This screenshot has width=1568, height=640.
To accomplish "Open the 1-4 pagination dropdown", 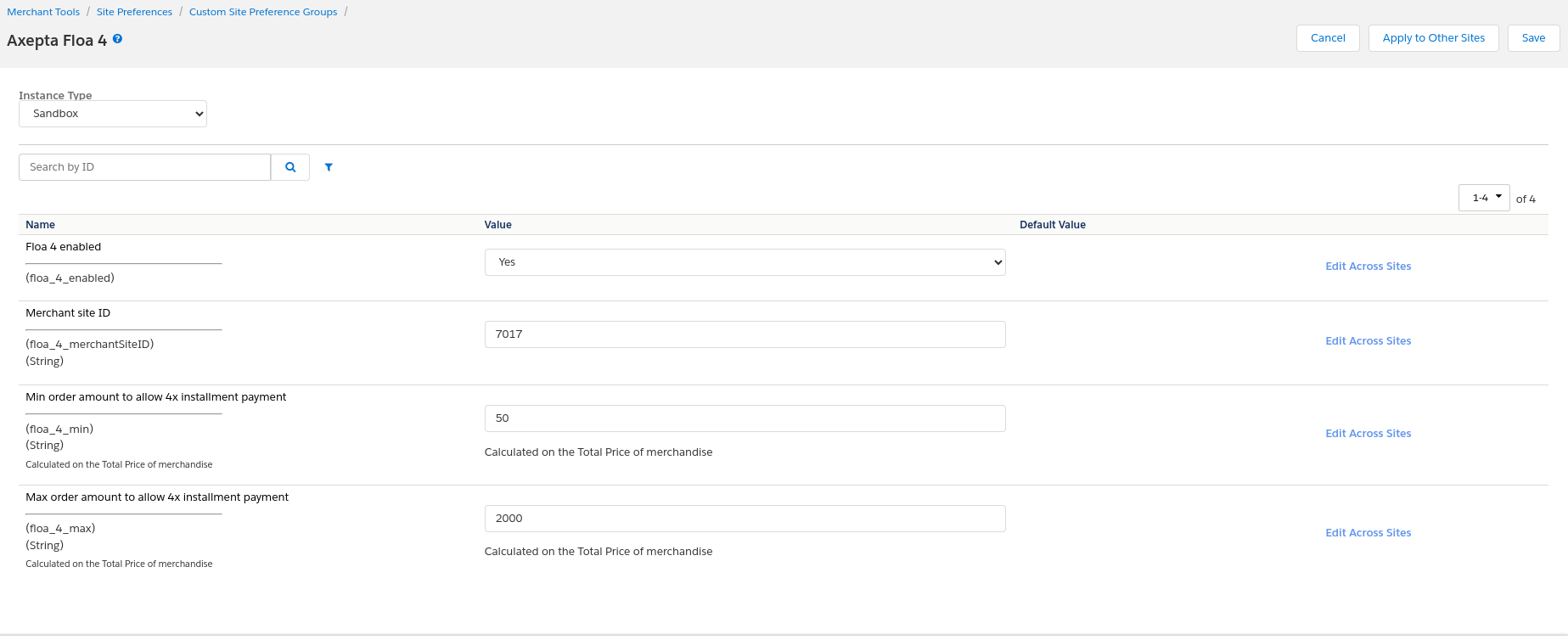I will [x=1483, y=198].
----
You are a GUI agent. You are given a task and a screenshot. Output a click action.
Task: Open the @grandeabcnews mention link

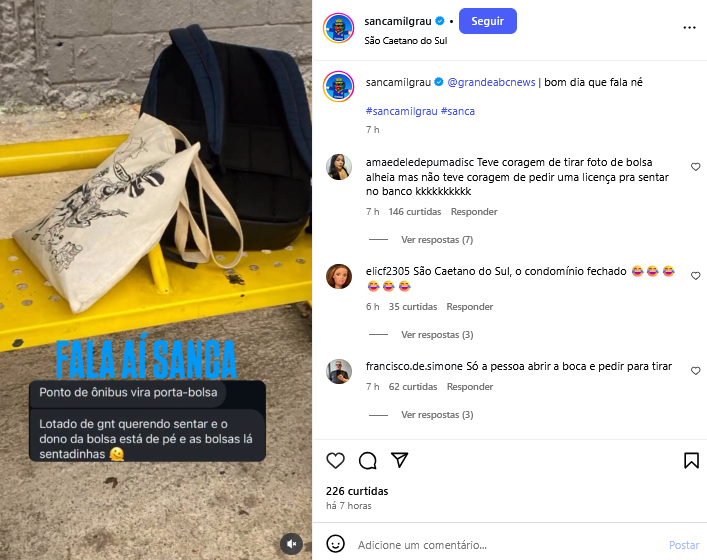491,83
----
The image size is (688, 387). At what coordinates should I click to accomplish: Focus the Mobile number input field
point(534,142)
----
Aim of the exercise:
Where the word "screenshot" appears in a line of the data above, tally that line; then give the total and nothing more.

Task answer:
2